Dije que me da tiricia pensar que mi primo murió joven. La tiricia es como un listón de tristeza, de nostalgia por saber que en el vuelo muchos amigos han ido en caída libre. Una tarde, también Miguel Román se nos fue por el agujero y no pudimos tenderle la mano.
Mientras tanto, nosotros, seguimos aventando el piolet en intento de llegar a la cumbre del Everest. Nos han dicho que el mayor prodigio de la vida es mirar el horizonte desde la montaña más alta de Nepal. Intentamos ubicar nuestro Tibet interior.
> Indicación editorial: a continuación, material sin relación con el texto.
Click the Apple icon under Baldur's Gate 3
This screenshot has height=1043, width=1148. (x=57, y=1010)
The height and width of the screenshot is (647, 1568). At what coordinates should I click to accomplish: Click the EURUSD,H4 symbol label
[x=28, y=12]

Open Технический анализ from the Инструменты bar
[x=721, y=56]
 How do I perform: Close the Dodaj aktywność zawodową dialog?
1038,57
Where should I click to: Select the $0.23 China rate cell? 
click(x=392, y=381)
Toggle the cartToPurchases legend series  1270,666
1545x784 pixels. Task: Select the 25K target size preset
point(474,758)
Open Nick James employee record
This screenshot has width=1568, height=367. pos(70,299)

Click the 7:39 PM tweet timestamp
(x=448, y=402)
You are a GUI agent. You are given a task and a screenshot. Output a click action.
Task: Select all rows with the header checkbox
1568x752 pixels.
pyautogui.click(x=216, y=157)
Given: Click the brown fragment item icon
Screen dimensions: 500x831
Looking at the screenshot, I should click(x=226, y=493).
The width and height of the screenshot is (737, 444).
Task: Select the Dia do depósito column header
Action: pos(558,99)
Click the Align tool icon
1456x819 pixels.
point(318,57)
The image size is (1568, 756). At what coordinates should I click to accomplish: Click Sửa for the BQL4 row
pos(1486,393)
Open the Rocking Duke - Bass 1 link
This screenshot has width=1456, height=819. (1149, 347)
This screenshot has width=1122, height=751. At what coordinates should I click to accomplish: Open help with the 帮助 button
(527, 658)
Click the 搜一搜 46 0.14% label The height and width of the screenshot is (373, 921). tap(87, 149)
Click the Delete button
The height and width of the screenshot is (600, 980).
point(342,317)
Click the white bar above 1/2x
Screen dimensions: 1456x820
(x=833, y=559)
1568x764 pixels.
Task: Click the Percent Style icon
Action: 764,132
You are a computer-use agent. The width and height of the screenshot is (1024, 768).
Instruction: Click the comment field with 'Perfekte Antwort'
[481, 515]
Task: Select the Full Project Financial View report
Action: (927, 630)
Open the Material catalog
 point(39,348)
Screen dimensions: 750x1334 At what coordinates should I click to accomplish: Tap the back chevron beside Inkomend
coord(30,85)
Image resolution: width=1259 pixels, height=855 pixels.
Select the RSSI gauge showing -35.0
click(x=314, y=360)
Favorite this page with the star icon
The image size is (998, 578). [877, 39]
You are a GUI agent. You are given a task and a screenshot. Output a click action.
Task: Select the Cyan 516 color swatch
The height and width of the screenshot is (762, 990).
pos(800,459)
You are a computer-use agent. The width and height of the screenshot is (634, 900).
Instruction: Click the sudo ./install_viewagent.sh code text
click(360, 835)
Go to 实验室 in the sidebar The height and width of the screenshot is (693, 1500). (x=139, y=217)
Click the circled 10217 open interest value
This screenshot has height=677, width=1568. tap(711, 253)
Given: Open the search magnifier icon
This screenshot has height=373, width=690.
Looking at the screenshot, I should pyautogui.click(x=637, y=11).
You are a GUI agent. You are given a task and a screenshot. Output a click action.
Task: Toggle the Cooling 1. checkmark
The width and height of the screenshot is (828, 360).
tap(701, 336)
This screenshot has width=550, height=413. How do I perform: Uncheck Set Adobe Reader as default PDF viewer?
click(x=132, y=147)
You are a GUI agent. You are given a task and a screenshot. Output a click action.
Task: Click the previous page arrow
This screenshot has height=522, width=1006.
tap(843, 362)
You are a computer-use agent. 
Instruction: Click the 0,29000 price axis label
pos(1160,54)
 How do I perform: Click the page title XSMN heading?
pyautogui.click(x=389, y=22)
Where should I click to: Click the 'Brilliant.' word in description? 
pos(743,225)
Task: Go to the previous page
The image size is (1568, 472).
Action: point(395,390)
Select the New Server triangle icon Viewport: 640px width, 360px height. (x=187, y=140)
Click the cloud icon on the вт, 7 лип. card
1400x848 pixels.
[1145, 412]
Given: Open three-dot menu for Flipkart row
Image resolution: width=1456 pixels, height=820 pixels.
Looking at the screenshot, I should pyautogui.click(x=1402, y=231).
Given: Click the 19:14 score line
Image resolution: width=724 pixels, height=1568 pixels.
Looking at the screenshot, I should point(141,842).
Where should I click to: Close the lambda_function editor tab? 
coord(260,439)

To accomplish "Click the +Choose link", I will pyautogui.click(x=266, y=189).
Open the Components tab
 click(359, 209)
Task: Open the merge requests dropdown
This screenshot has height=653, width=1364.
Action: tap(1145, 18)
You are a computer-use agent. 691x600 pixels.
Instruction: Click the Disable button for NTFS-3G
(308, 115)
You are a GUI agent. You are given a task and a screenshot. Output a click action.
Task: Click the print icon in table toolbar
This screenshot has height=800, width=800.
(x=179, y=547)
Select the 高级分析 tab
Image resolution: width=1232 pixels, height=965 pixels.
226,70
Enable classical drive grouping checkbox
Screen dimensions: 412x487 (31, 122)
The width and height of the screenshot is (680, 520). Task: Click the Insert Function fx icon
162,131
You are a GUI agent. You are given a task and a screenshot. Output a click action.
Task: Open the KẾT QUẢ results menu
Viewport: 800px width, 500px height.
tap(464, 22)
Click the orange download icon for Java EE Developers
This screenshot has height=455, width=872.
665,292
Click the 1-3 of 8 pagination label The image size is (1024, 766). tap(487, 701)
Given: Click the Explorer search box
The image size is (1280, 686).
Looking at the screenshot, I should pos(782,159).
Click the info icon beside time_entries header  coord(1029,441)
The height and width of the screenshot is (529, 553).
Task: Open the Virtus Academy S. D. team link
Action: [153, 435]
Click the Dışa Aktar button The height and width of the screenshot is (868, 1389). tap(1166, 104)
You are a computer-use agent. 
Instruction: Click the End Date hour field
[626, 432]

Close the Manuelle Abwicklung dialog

Lo hacemos recordando a nuestros amigos, venerando a quienes aportaron su talento y su amor para hacer más digna esta tierra.

Pd. Nuestras palabras tienen sonidos y ritmos especiales. Sus sonidos están emparentados con las entradas de velas y flores, con los rezos, con los arguendes de los mercados y con los guateques. Acá tenemos maneras especiales de decir “Te amo”. Y digo que nuestro lenguaje está enredado en la manta de los tojolabales y en el dril de los cashlanes, porque cuando oímos el tren de la vida salimos a la puerta de la calle o nos paramos en el balcón y miramos a los grupos de fieles con sus banderas, con sus farolitos, con sus flores, con sus santos que llevan en andas y oímos el sonido del tambor y pito y sabemos que ese sonsonete nos va diciendo: “Te lo tenté, te lo tenté, tenía pelitos y me espanté”.
Mi niña bonita, los adultos quisiéramos que ustedes, los jóvenes, pepenaran estos diamantes. Así como nuestras montañas tienen sus nombres propios originales, de igual modo todos nuestros rasgos culturales están bordados con un hilo único. Comitán es un pueblo bendito porque está resguardado por Junchavín, “el guardián número uno”.